WHAT THE EXERCISE ASKS: From the entries below, write out exactly the lines between the line holding "The height and width of the screenshot is (377, 503)." and the line holding "The height and width of the screenshot is (377, 600).", inclusive, excluding any pictures.

(Data items)
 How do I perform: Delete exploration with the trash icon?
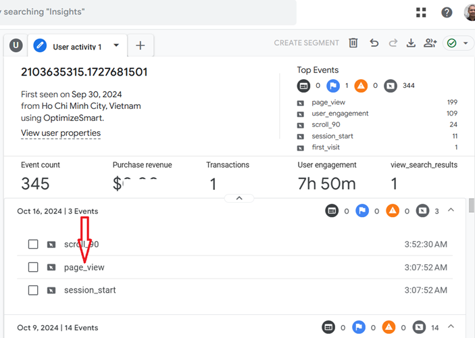click(353, 43)
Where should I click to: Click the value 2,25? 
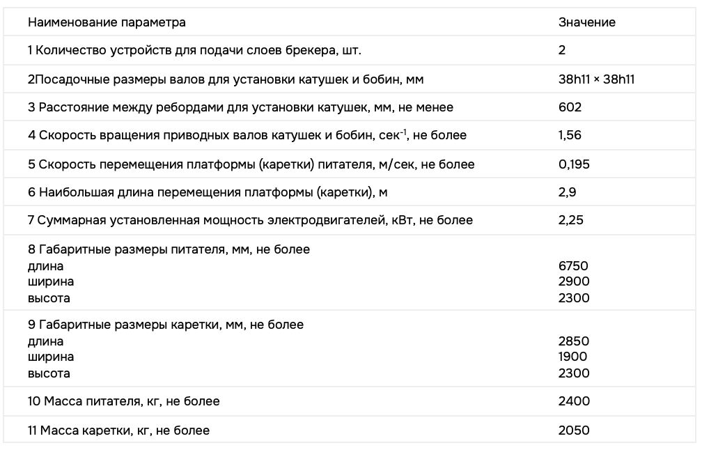click(570, 220)
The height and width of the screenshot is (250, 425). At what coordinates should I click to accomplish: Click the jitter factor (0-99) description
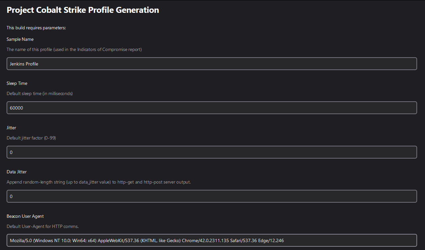[x=31, y=138]

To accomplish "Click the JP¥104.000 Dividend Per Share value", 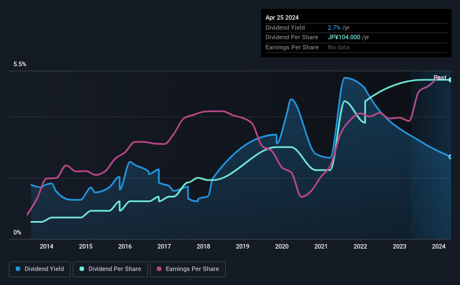I will [x=344, y=38].

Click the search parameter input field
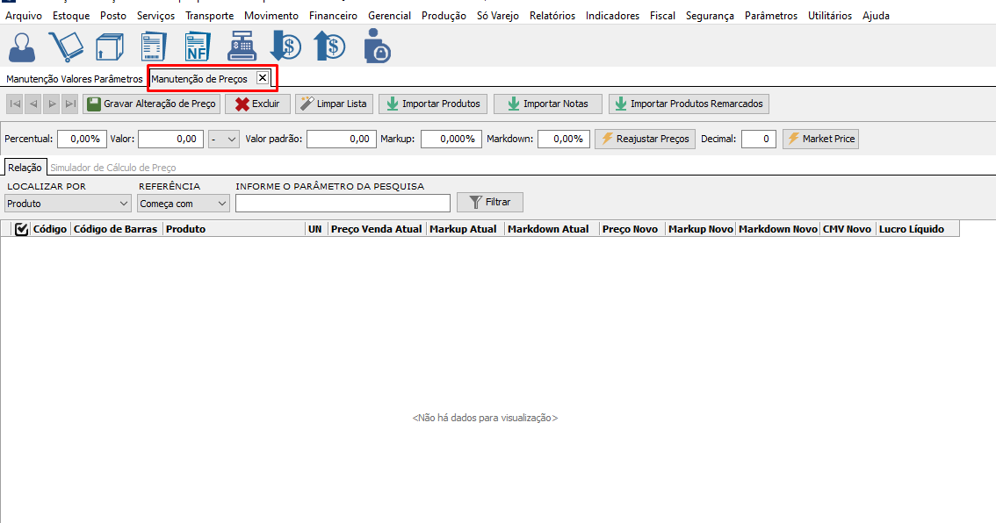coord(343,203)
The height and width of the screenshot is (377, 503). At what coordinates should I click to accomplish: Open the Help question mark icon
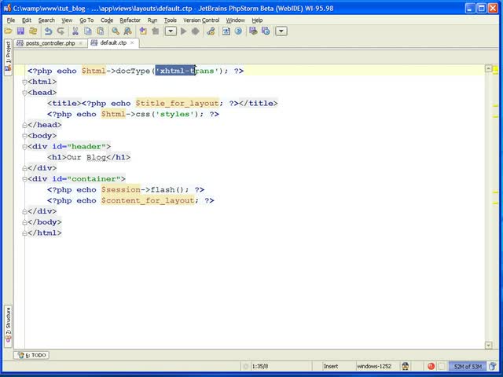(238, 31)
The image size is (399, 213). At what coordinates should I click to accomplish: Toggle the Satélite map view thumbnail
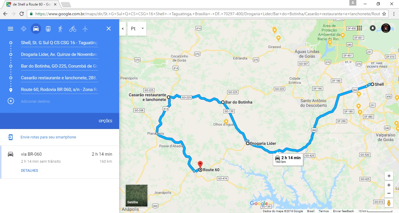pyautogui.click(x=136, y=195)
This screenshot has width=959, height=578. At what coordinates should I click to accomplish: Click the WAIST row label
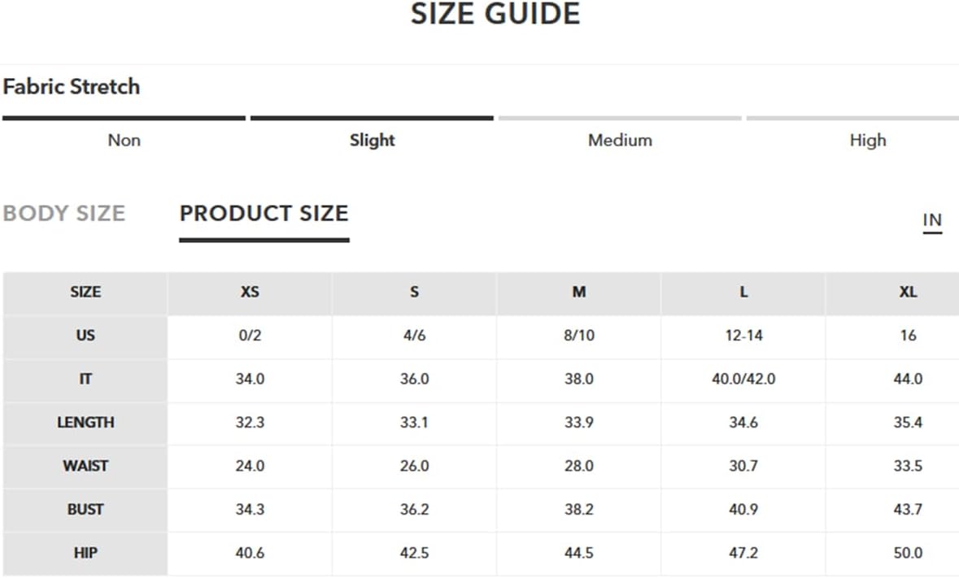(85, 466)
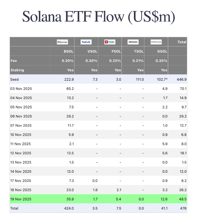198x219 pixels.
Task: Click the VanEck logo icon
Action: 86,42
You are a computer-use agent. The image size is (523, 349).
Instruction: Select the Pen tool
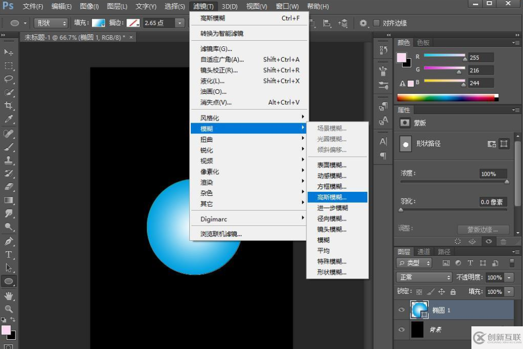pos(9,241)
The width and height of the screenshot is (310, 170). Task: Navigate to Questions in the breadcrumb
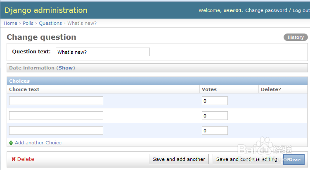pyautogui.click(x=50, y=23)
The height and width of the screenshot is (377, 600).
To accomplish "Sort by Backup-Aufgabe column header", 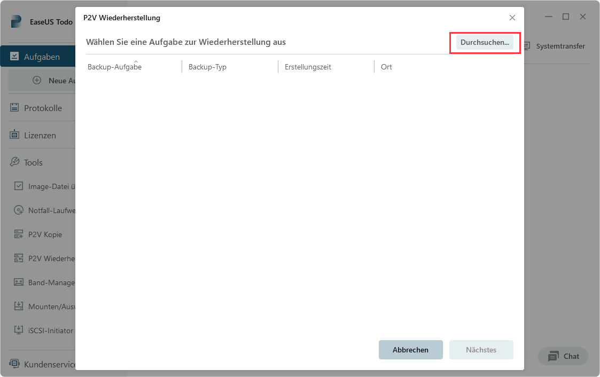I will 114,67.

SOLUTION BELOW:
The height and width of the screenshot is (377, 503). At what coordinates should I click to accomplish: Open the Help question mark icon
(238, 31)
The image size is (399, 213). At what coordinates should I click to accomplish: Toggle the Satélite map view thumbnail
pyautogui.click(x=136, y=195)
This screenshot has width=959, height=578. At what coordinates should I click to accomplish: Click the WAIST row label
(85, 466)
198x219 pixels.
Task: Click the VanEck logo icon
Action: 86,42
You are a computer-use agent. The image size is (523, 349).
Instruction: Select the Pen tool
pos(9,241)
The width and height of the screenshot is (310, 170). Task: Navigate to Questions in the breadcrumb
pyautogui.click(x=50, y=23)
The height and width of the screenshot is (377, 600).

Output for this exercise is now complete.